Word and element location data
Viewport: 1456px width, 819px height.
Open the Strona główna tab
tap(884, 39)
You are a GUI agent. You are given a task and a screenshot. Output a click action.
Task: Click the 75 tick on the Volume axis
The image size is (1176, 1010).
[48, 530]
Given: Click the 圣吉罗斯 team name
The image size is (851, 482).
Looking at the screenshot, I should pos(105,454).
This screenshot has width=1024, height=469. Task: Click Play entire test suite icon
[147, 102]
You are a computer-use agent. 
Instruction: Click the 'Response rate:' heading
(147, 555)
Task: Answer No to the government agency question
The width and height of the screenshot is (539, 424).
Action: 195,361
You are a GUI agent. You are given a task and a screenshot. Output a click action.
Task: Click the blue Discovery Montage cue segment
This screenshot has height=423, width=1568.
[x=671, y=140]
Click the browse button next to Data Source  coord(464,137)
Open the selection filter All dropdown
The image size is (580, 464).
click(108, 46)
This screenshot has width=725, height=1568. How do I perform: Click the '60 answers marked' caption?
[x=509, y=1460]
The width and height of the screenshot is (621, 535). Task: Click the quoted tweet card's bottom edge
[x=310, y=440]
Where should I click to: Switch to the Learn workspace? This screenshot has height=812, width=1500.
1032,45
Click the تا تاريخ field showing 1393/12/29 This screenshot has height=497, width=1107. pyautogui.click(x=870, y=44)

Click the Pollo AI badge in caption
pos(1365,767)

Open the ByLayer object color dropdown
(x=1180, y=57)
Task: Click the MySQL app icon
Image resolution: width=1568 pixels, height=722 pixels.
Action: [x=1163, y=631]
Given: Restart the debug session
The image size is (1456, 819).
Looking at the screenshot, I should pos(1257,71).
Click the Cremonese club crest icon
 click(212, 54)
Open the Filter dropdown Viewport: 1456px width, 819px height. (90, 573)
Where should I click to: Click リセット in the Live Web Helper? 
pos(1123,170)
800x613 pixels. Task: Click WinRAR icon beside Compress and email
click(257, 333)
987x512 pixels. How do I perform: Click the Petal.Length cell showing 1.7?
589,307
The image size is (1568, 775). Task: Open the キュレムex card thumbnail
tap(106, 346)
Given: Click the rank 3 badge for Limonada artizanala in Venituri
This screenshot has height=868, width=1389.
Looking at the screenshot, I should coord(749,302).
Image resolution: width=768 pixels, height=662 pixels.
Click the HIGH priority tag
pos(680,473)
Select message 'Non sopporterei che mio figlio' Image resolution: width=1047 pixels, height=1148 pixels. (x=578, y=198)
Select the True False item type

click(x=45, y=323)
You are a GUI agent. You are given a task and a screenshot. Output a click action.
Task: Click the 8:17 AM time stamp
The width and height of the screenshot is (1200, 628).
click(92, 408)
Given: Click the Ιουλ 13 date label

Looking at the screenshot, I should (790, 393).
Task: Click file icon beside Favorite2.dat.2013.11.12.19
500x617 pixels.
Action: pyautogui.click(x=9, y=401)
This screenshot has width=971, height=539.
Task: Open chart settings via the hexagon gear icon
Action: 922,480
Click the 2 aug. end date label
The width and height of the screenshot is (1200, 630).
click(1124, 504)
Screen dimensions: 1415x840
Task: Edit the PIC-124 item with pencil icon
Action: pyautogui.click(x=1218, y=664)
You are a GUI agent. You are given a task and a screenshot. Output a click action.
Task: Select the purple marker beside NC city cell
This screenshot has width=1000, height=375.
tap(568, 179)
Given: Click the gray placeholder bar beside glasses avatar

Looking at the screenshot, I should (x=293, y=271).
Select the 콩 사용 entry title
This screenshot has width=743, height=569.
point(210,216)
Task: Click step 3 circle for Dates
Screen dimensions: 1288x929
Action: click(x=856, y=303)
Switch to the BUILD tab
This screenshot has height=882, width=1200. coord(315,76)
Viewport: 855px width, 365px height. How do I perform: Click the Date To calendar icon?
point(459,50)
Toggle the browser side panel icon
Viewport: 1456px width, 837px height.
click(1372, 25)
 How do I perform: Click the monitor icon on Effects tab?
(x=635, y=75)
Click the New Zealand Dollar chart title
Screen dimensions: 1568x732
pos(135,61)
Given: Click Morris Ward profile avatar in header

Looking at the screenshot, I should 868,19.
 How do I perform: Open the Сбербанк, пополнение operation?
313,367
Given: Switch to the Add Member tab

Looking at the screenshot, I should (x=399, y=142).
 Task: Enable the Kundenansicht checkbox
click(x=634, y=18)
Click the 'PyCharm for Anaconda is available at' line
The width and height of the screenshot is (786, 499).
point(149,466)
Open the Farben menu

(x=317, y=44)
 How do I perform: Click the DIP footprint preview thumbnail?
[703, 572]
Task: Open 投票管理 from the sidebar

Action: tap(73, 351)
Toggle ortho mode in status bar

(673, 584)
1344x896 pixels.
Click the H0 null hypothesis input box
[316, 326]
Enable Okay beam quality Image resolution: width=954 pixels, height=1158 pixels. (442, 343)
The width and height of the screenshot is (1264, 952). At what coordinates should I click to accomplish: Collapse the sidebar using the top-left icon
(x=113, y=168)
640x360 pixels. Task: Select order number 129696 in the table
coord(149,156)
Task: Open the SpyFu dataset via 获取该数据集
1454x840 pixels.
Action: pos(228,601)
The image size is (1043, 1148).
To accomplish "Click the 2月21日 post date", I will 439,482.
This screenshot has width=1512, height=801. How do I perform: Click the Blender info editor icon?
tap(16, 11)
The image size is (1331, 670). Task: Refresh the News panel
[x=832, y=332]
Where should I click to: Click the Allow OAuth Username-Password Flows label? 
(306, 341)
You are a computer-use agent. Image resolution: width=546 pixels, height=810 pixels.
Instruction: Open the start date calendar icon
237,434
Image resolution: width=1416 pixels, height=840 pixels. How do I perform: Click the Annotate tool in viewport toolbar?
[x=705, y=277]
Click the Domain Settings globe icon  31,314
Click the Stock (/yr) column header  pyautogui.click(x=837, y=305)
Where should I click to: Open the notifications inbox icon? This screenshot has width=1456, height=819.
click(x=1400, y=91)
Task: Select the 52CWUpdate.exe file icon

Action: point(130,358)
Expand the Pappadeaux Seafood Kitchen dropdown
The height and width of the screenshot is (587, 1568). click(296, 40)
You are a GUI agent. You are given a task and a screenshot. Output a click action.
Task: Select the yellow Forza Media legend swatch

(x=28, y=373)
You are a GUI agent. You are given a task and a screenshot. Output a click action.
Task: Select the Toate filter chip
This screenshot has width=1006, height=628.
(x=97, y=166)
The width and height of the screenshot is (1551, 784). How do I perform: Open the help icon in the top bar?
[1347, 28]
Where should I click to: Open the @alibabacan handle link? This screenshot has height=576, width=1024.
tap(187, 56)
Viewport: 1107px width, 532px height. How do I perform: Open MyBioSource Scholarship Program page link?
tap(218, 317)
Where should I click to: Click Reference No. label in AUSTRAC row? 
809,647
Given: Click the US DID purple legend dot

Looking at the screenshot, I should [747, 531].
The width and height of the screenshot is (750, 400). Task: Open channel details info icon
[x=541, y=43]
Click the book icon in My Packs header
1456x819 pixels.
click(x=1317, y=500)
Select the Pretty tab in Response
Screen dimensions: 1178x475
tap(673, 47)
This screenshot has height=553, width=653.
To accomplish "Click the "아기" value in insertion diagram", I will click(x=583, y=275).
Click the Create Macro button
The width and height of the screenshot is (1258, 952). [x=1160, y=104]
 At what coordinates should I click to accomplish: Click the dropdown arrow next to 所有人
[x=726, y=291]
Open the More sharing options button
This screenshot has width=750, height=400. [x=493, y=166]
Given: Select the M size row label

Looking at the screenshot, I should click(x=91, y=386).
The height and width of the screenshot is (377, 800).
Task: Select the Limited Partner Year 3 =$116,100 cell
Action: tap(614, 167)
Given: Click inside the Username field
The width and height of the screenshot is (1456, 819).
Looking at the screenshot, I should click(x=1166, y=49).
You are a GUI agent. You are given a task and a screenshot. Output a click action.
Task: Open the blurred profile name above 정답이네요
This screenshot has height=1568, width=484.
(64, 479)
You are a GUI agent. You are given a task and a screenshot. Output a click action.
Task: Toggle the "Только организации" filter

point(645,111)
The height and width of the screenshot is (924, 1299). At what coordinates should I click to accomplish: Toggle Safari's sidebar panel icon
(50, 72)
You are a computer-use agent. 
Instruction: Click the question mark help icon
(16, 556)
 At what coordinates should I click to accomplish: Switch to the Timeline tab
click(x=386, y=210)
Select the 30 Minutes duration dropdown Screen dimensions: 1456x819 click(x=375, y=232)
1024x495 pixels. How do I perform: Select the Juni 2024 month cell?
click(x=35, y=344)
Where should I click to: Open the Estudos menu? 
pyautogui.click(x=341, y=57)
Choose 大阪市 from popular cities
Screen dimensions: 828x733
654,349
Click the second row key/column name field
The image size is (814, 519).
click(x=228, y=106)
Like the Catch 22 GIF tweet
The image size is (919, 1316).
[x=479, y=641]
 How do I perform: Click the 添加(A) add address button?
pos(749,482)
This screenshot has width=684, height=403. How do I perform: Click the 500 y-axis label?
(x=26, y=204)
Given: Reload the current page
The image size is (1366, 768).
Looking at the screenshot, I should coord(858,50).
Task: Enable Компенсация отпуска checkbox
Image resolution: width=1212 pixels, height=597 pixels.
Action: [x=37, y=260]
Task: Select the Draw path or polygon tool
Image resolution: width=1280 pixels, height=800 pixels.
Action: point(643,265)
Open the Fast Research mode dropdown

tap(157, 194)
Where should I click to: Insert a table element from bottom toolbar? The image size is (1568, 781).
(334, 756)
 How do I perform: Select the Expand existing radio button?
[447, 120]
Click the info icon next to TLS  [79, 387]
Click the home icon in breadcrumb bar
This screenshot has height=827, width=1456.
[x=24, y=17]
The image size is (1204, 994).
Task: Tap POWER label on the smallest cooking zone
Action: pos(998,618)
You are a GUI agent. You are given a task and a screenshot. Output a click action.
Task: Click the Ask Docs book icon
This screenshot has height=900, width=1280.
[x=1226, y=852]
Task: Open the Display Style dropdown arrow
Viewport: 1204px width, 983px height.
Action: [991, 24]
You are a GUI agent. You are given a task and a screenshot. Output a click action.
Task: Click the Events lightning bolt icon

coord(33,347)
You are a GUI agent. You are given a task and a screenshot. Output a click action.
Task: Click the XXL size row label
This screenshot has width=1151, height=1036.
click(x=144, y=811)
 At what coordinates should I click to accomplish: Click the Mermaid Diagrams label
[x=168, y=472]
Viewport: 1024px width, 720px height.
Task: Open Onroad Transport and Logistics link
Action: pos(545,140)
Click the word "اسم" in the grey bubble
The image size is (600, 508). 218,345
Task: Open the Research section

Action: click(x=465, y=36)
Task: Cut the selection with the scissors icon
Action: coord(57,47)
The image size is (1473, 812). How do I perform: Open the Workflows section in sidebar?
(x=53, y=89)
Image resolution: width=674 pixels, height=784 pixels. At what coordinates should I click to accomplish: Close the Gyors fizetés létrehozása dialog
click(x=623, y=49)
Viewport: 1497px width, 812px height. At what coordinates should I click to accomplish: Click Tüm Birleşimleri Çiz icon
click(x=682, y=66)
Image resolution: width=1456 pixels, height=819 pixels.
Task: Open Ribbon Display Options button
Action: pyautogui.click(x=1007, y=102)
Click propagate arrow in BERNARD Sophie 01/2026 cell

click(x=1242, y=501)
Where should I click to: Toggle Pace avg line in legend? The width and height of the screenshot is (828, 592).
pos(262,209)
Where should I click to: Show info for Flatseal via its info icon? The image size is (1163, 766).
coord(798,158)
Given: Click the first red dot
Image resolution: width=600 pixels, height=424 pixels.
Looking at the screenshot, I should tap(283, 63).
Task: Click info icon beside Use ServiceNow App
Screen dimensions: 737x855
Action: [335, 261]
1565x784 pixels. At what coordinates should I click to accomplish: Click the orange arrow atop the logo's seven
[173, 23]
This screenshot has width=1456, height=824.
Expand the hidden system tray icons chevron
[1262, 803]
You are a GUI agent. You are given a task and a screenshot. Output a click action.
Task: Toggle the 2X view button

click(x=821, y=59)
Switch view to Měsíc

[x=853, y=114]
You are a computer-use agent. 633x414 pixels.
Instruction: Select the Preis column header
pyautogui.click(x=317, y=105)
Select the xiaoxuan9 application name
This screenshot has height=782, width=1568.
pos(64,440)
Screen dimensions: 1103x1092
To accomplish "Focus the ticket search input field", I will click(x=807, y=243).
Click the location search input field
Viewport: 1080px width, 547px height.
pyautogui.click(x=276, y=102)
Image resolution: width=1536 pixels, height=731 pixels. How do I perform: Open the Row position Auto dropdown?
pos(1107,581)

**The task**: Copy the records word for word, from the first line through the line that contains "tap(106, 346)".

**Right answer**:
Viewport: 1456px width, 819px height.
Open the Strona główna tab
tap(884, 39)
You are a GUI agent. You are given a task and a screenshot. Output a click action.
Task: Click the 75 tick on the Volume axis
The image size is (1176, 1010).
[48, 530]
Given: Click the 圣吉罗斯 team name
The image size is (851, 482).
Looking at the screenshot, I should pos(105,454).
This screenshot has width=1024, height=469. Task: Click Play entire test suite icon
[147, 102]
You are a computer-use agent. 
Instruction: Click the 'Response rate:' heading
(147, 555)
Task: Answer No to the government agency question
The width and height of the screenshot is (539, 424).
Action: 195,361
You are a GUI agent. You are given a task and a screenshot. Output a click action.
Task: Click the blue Discovery Montage cue segment
This screenshot has height=423, width=1568.
[x=671, y=140]
Click the browse button next to Data Source  coord(464,137)
Open the selection filter All dropdown
The image size is (580, 464).
click(108, 46)
This screenshot has width=725, height=1568. How do I perform: Click the '60 answers marked' caption?
[x=509, y=1460]
The width and height of the screenshot is (621, 535). Task: Click the quoted tweet card's bottom edge
[x=310, y=440]
Where should I click to: Switch to the Learn workspace? This screenshot has height=812, width=1500.
1032,45
Click the تا تاريخ field showing 1393/12/29 This screenshot has height=497, width=1107. pyautogui.click(x=870, y=44)

Click the Pollo AI badge in caption
pos(1365,767)

Open the ByLayer object color dropdown
(x=1180, y=57)
Task: Click the MySQL app icon
Image resolution: width=1568 pixels, height=722 pixels.
Action: [x=1163, y=631]
Given: Restart the debug session
The image size is (1456, 819).
Looking at the screenshot, I should pos(1257,71).
Click the Cremonese club crest icon
 click(212, 54)
Open the Filter dropdown Viewport: 1456px width, 819px height. (90, 573)
Where should I click to: Click リセット in the Live Web Helper? 
pos(1123,170)
800x613 pixels. Task: Click WinRAR icon beside Compress and email
click(257, 333)
987x512 pixels. How do I perform: Click the Petal.Length cell showing 1.7?
589,307
The image size is (1568, 775). Task: Open the キュレムex card thumbnail
tap(106, 346)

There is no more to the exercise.